The big mistake they made is this: They invested in other people’s dreams instead of their own. When you invest in a company on the stock market you are literally handing over control of your money to someone else. You are investing in their dreams and not yours. And worse still, you have no control over the affairs of that company. Some people call that a ‘smart’ passive investment, but I call it a ‘dumb’ investment. It’s like claiming victory (or suffering defeat) for a game where you weren’t even on the playing field. Where’s the fun in that?

So when you think about investing in other people’s dreams on the stock market, ask yourself these questions:

1. Am I acting out of fear of failure? (You see I believe that some of us invest in other peoples dreams because we fear failing in our own. We want someone to blame if we do lose money.)

2. Do I really love my business? Do I believe in the mission? (You see I believe that if you really love what you do, then you would never want to invest in other people’s dreams)

The answers to these two questions will hopefully will lead  you to this conclusion: The best investment you can make is in yourself and in your own business. That is the best form of wealth creation. Sure, it does require you to work hard but the return you get is much more than money. You get to wake up every morning and lead a life of purpose. You get to experience the joy of adding value to your customers lives. You get to inspire the people you work with. You get to control your own destiny. And you get the opportunity to grow your business on your own terms.

Investing in yourself pays the biggest dividends

[A dear friend and client of mine is slowing climbing out of a financial mess. He had spent so much of his time and energy working and investing his money on the stock market. He put his life on hold for much of the decade. He worked tirelessly because his plan was to make enough money so he could eventually retire and spend time travelling with his wife and ‘being happy’. After the GFC hit however, he had to start again because he lost so much on the stock market. The following is a snapshot of what I shared with him.]

Imagine if you will a tall beautiful tree with two branches; a left branch that reaches high into the sky with a barren trunk but the most abundant fruit sitting at the very top. And a right branch that reaches away from the left branch but then curls back towards it at the very top. This right branch has an abundance of lower lying fruit scattered throughout, and is easier to climb.

INVEST IN YOURSELF

This “money” tree is a metaphor for creating wealth. The left branch represents investing your money in shares, bank deposits or real estate.  The right branch is where you invest in yourself. I see so many people trying to climb the left branch too early in life and then fall. They lose their money and become despondent. They end up quitting on the idea of being rich. The mistake they make is this: The left branch may or may not make you rich but it will never make you wealthy.  Only the right branch can do that.

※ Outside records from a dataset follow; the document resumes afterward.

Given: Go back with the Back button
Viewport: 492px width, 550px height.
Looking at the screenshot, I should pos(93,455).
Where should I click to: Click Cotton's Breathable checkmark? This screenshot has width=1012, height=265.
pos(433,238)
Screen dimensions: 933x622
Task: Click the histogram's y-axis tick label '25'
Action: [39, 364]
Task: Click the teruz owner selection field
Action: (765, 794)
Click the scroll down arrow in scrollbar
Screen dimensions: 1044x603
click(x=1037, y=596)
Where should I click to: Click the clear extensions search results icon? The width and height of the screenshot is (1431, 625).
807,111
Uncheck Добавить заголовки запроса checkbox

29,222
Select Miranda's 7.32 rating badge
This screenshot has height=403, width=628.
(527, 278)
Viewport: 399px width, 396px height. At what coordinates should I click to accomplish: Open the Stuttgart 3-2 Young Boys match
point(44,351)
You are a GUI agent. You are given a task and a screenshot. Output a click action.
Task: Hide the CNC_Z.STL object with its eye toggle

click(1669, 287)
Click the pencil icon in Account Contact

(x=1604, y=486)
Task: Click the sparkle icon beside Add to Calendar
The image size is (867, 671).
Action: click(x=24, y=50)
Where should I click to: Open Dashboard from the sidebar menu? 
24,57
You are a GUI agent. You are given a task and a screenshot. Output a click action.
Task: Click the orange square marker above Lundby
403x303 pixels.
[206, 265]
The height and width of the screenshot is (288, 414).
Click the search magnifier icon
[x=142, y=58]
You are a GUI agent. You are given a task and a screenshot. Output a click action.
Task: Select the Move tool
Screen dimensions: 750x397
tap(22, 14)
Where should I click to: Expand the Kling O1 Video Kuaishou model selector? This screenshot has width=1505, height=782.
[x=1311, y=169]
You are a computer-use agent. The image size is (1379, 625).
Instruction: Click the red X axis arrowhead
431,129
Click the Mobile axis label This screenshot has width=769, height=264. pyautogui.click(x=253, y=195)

Being rich gives you money but being wealthy gives you freedom.  The irony is that most wealthy people I know have both, freedom and money. And they all have one thing in common. They invest in themselves by climbing the right branch first.

What does it mean to invest in yourself? It means to spend your time, energy and money improving the following areas of your life: Your health, your love life, your family, your work, your friendships, and your learning.

As you invest more and more in these areas you are climbing your way up that right branch and getting closer and closer to the top of the left one. A funny thing happens when you actively live your best life. You put yourself in a position to take advantage of the opportunities that come your way. When you live a complete life that makes you happy, healthy and loved, you start to develop a positive frame of mind and a warm attitude. This attracts good things and good people to you. And these often come with opportunities to work and invest in new ideas that excite you and make money for you.

Then, and only then, should you invest some of your time and money on the left branch. Whether you make money or not, you will always have your wealth. No one can ever take that away from you.